Start of QUOTED PASSAGE

Something In The Air

If Modernism had to be prefixed with the word Post in order to finally kill off the idea of something being perpetually Of The Moment no matter when it was built, then perhaps we could cut a bit closer to the roots and use the term Post Futurism to kill off the idea that The Future will always be better? Just take a quick look at Now – as opposed to what once Was Now – and you’ll see little to suggest that Not (Yet) Now will be an improvement for all its driverless cars and 3D-printed houses. I’m all for incremental improvements to something that already exists but I think we should probe extraordinary visions of the future a bit more thoroughly than we do. Post Futurism denotes a state of mind where working towards a better future means focussing on the realities of the present. Sadly, we’re nowhere near. Whether it’s the improbable cantilevers of Isozaki’s 1962 Clusters in the Air or the improbable cantilevers of Archigram’s 1964 Plug-In City,
whether it’s the blue-sky pretensions of Monsanto’s [ ! ] 1957 House of the Future or the noir pretensions of Frederick Kiesler’s 1950 Endless House,
the extreme performance of materials in tension in Buckminster Fuller’s 1944 Dymaxion House or the extreme performance of materials in tension in MIT’s 2000 Carbon Prototype,


or the soft-focus utopias of Jacque Fresco or the hard-edged dystopias of Lebbeus Woods, we’re still not over the future, and continue to applaud those with visions for it.


All the above visions were predicated on people no longer having to work because machines would make whatever needed making, thus freeing up humans for leisure or even for cultural production if they were that way inclined. None of these futures turned out to be. Instead, leisure became work and humans became machines. And who builds all these new cities anyway? It’s not that the building industry doesn’t appreciate economies of scale and the virtues of prefabrication, it’s just that as long as humans are cheaper at using manual labour, wet processes and multiple trades to produce buildings, there’s no incentive for the construction industry to invest in mechanical production. Keeping those costs down means that construction workers in a deregulated construction industry have no more labour rights than machines. The fear one and a half centuries ago was that machines would dehumanise us. On the whole I’d say they have but, apart from art production and craft production, probably no more than the systems they replaced.
We’re probably drifting towards Post Futurism anyway as, with the notable exception of Vincent Callebut, our image makers can’t muster levels of blind faith equalling those of the 1960s that were the heyday of the future.






One of those 1960s futures that keeps getting fed back to us intermittently is New Babylon. This particular future began in an Amsterdam museum at 8:15PM on the 20th of December, 1960 when an artist, Constant Nieuwenhuys, presented his critique of the modern city along with his alternative proposal called New Babylon, a name that chimes with multiple connotations that still hold today.

End of QUOTED PASSAGE

■ **COMPLETE THE FOLLOWING**
1. Answer these about the Post Futurism essay:
(a) In what year was Monsanto's House of the Future?
(b) Which image maker is named as the notable exception among those who can't muster 1960s levels of blind faith?
(c) At what time and on what date did Constant Nieuwenhuys present New Babylon?
2. Carry the Post Futurism essay forward, picking up right after its sentence about New Babylon's first presentation.
The rows that come next have nothing to do with the Post Futurism essay.

Start of EXTRACTED RECORDS

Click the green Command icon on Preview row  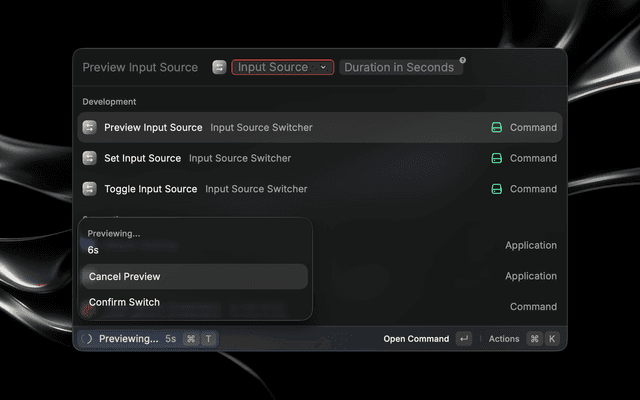(496, 127)
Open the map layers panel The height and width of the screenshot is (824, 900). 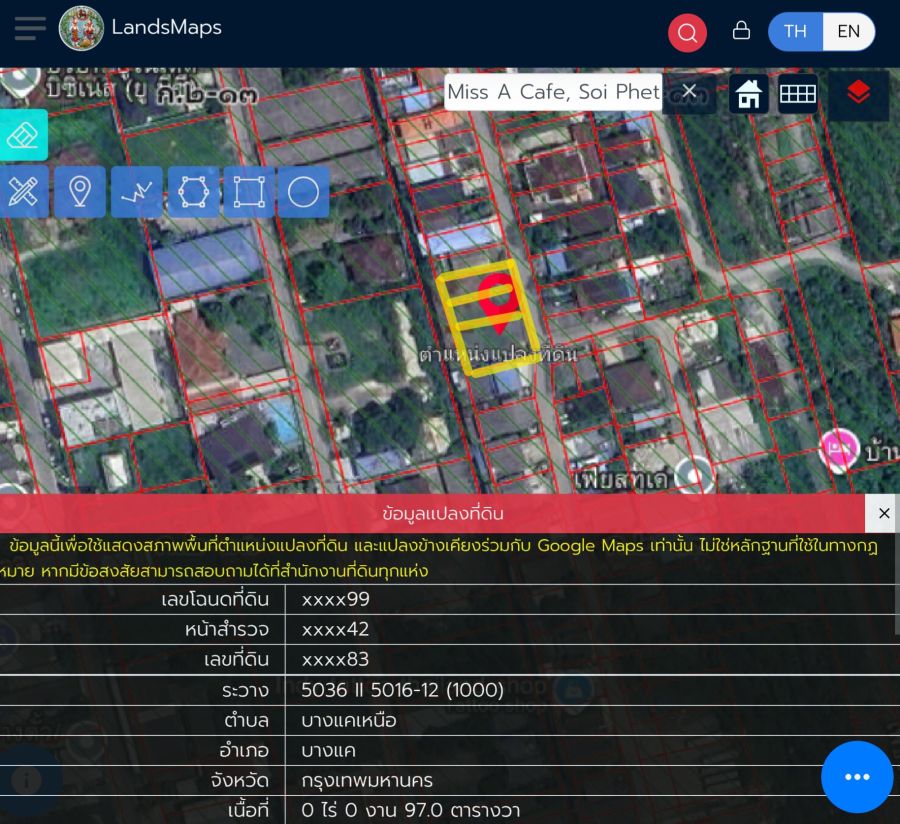point(858,94)
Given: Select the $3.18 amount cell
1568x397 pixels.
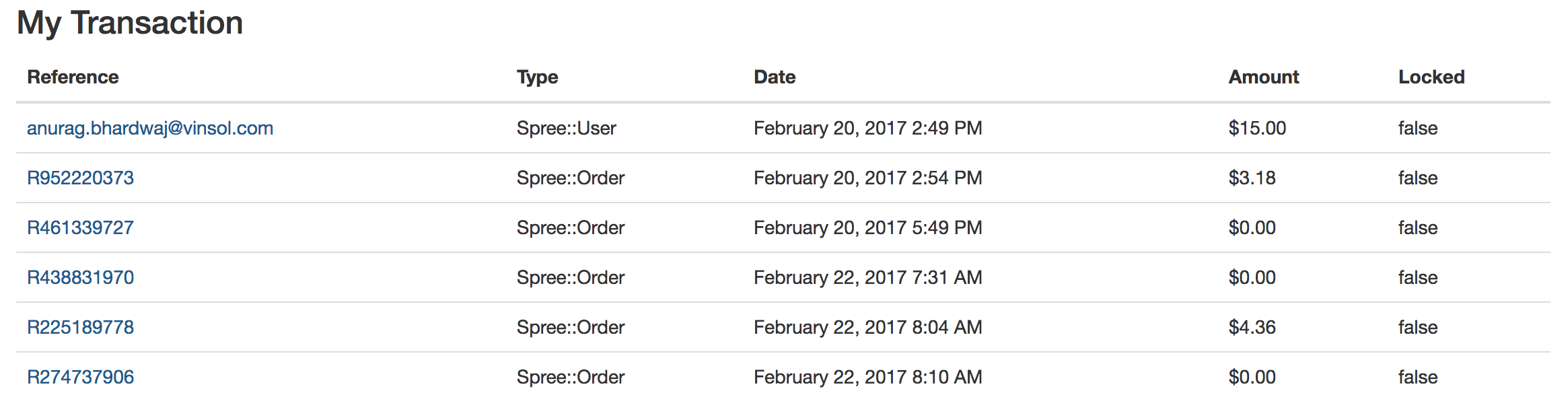Looking at the screenshot, I should click(1252, 178).
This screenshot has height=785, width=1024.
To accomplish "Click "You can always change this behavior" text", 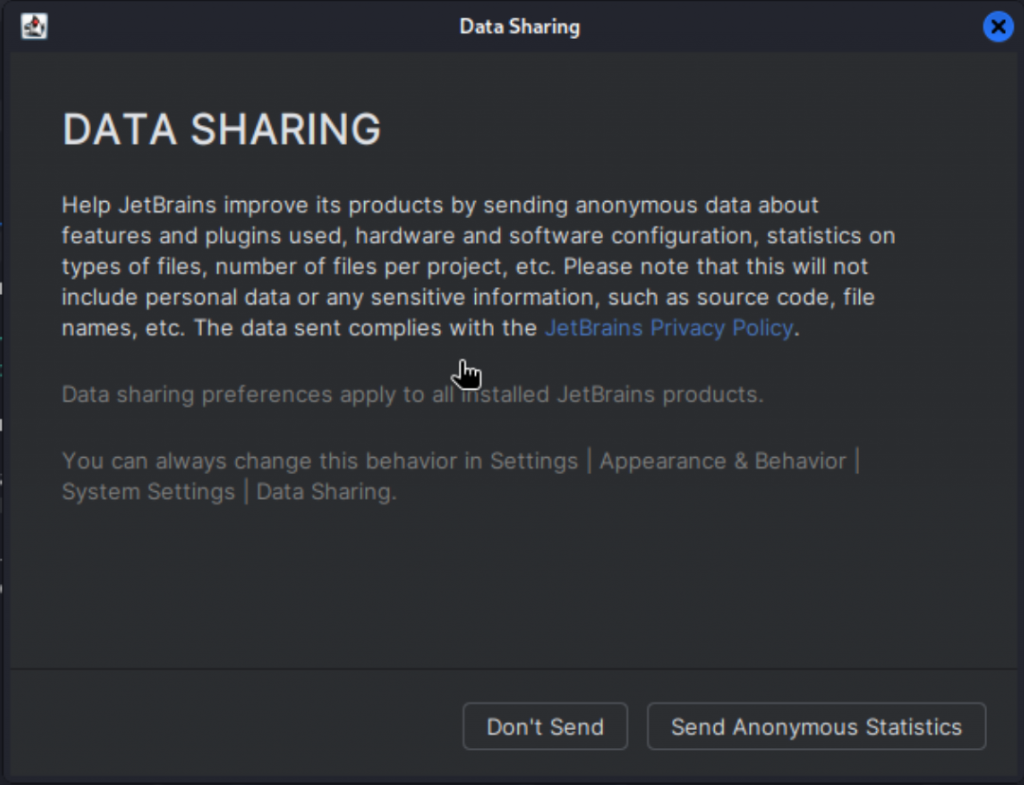I will click(x=320, y=461).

End of EXTRACTED RECORDS

■ **REPLIES**
1.
(a) 1957
(b) Vincent Callebut
(c) At 8:15PM on the 20th of December, 1960

2.
In the one presentation one evening of about 100 drawings, images and some accompanying words, New Babylon was constructed in people’s minds. In one of the lead-in articles to AD’s New Babylonians, from June 2000, here’s what Mark Wigley said about some of those words.



Let’s have a look. New Babylon is sited up in the air, the traditional place for amorphous stuff that floats around and reorganises itself into various shapes that, on a good day, may or may not remind us of other things. All the physically boring bits such as transportation are on the ground where it doesn’t get in the way while the conceptually inconvenient bits like factories and (presumably) food production are underground where it (and whoever is responsible for it) can be forgotten about. Separating industry and agricultural production from the centres of cultural production is something this new proposal shares with more picturesque utopias of the past. This out-of-sight-out-of-mind mentality is nothing new.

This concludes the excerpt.